→ ACTIVITY
From the entries below, reproduce exactly the lines from the one with "Click the white" through the one with "Click the highlighted False cell in first row", both included, without images.

→ THE RECORDS
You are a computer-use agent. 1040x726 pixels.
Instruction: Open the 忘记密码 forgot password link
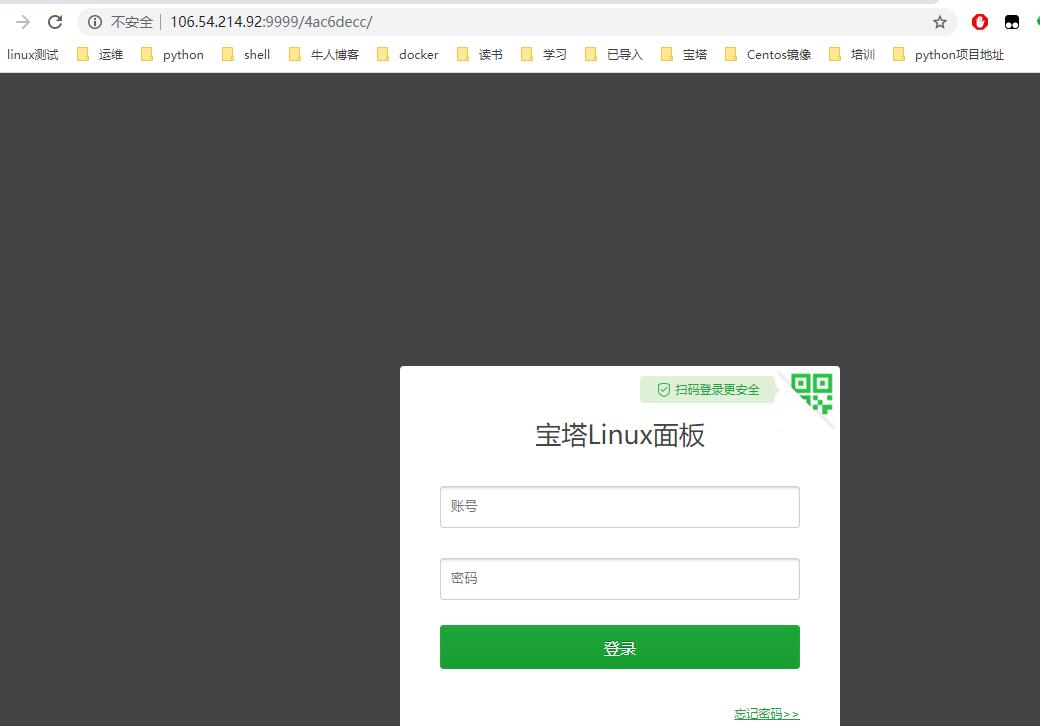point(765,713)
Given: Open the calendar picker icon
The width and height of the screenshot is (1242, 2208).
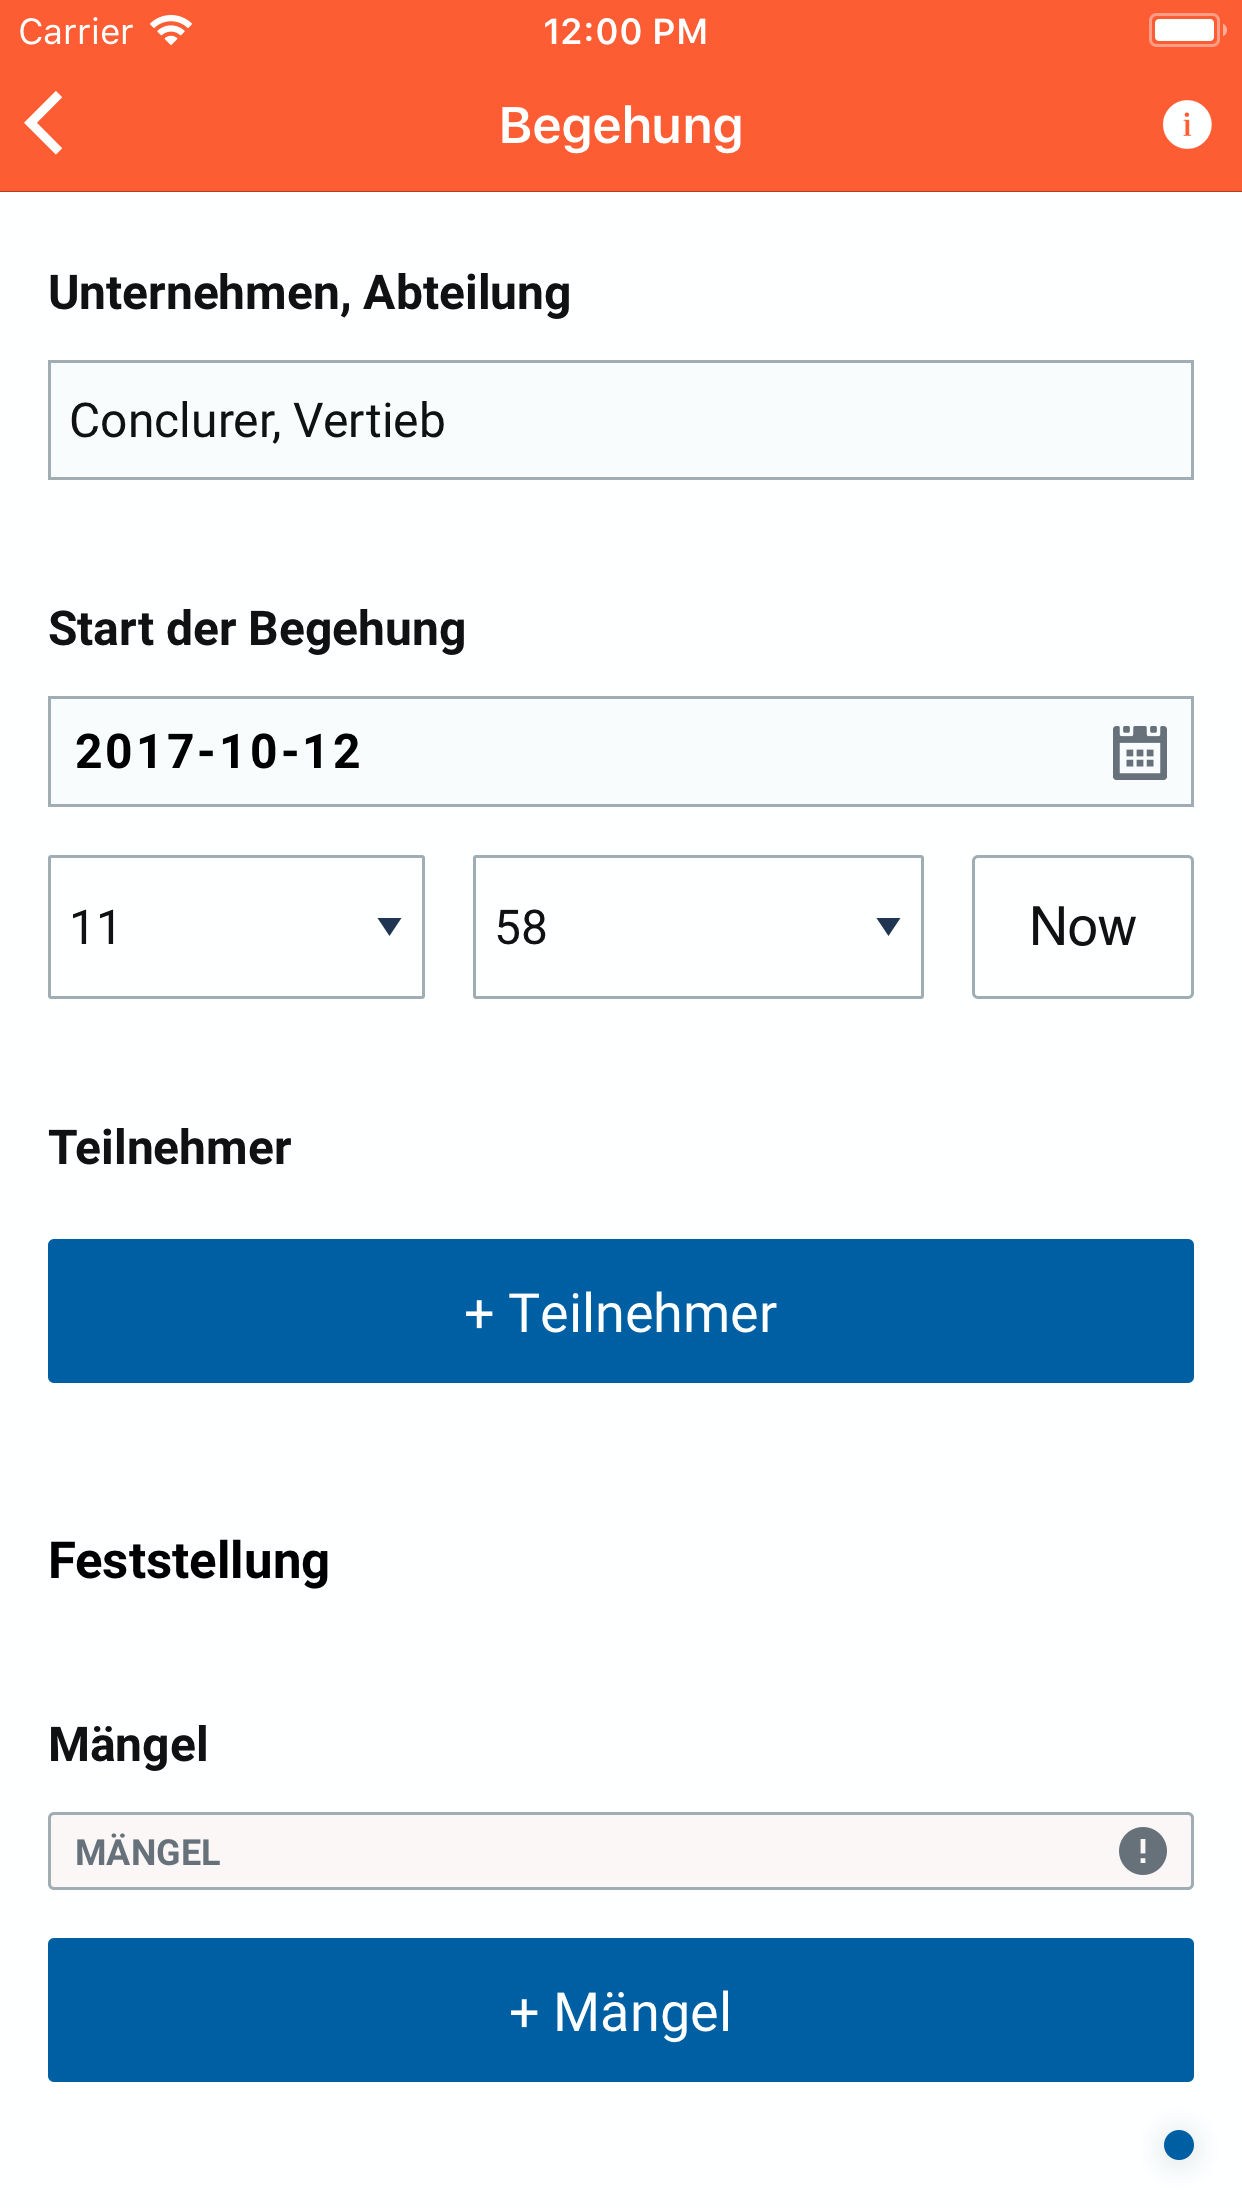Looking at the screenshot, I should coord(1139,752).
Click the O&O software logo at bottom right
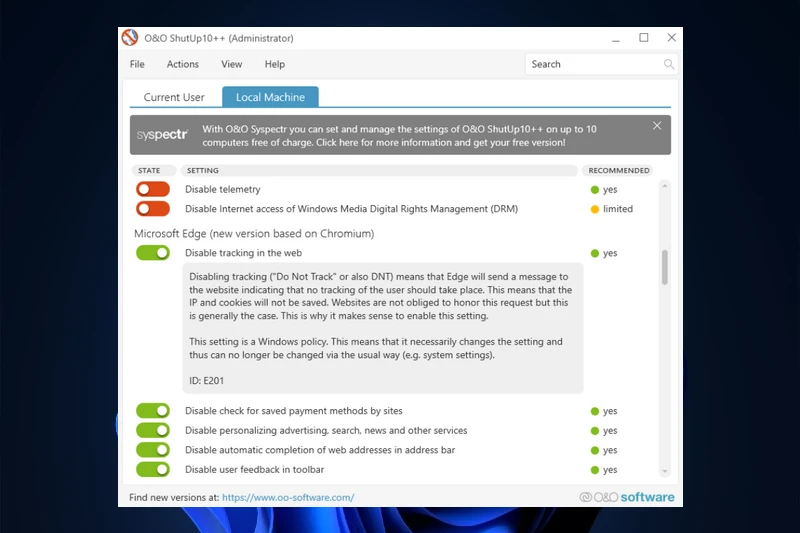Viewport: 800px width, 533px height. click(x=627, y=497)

---

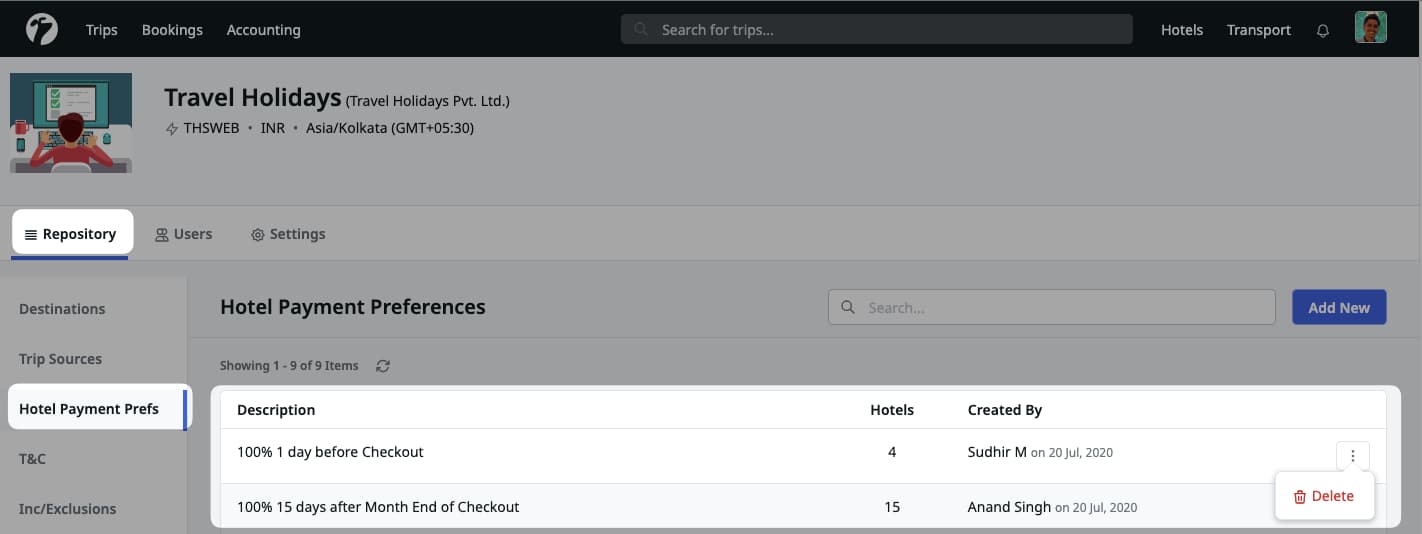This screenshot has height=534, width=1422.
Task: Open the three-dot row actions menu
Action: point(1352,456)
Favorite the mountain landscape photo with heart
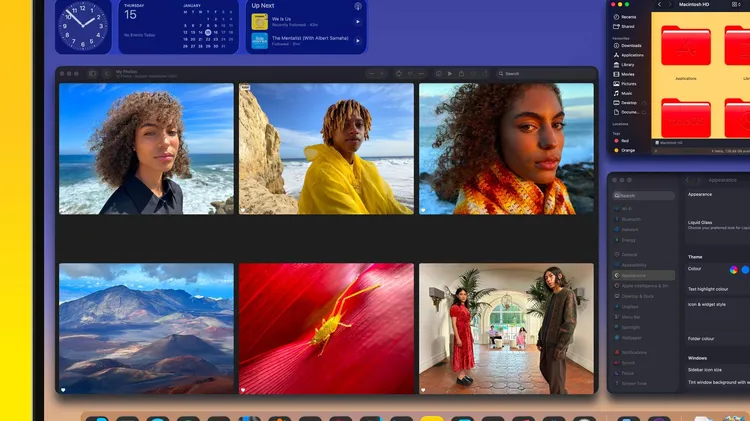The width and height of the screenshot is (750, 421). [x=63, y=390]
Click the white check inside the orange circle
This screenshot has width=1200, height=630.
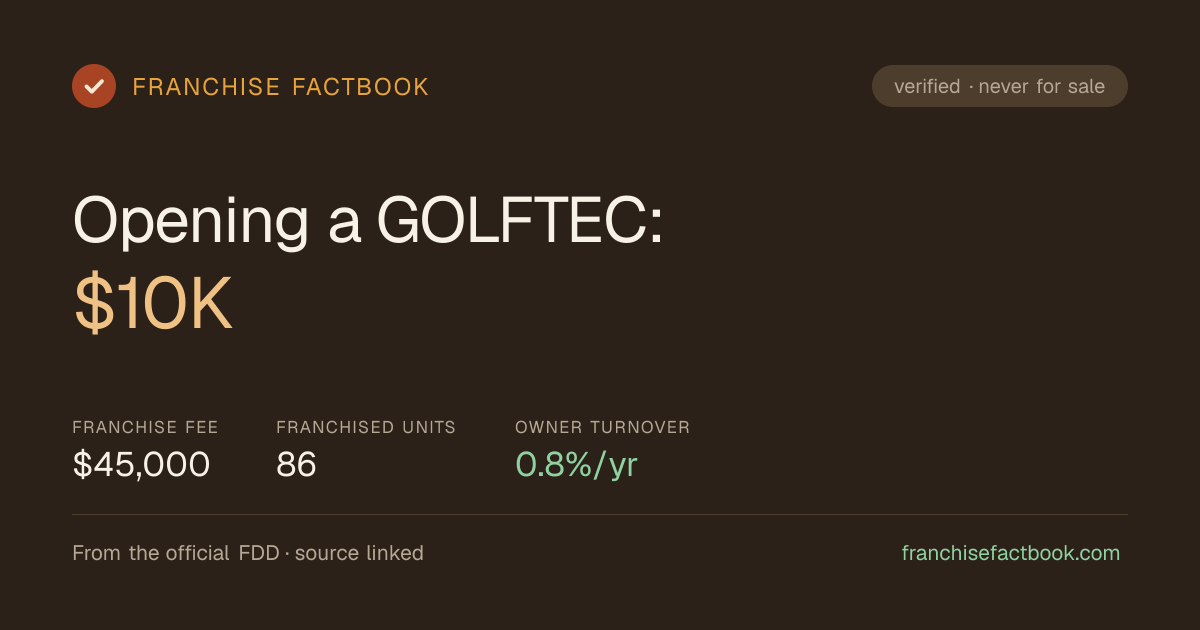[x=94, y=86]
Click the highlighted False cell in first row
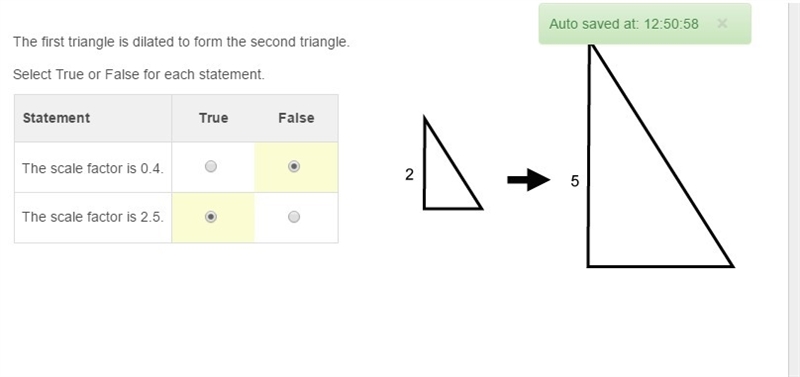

==

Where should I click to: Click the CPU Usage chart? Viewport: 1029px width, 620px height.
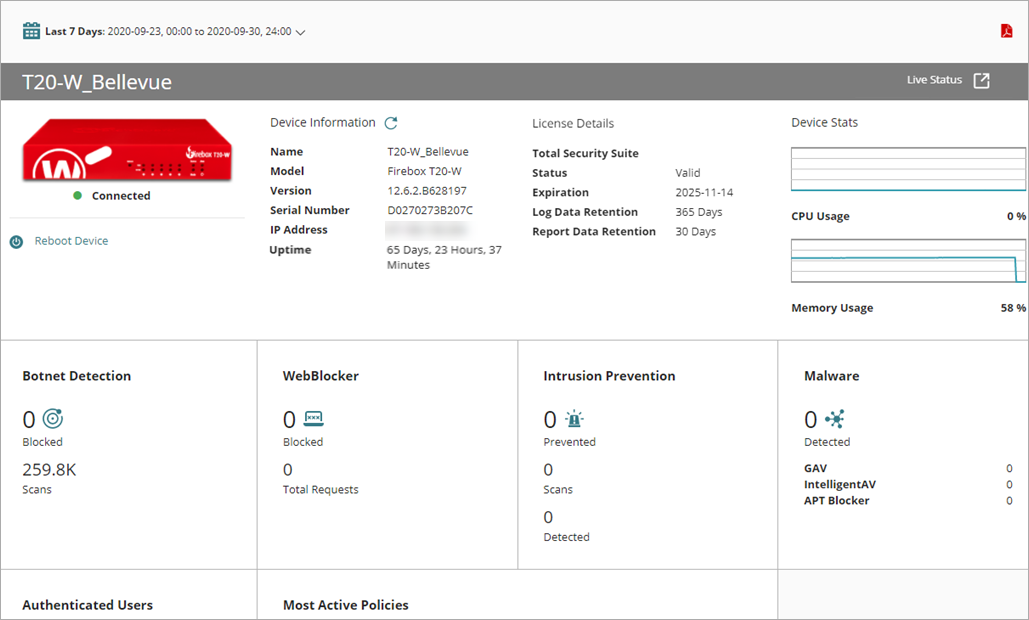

→ RESPONSE BOX
Click the white check inside the orange circle
This screenshot has width=1200, height=630.
[x=94, y=86]
Click the highlighted False cell in first row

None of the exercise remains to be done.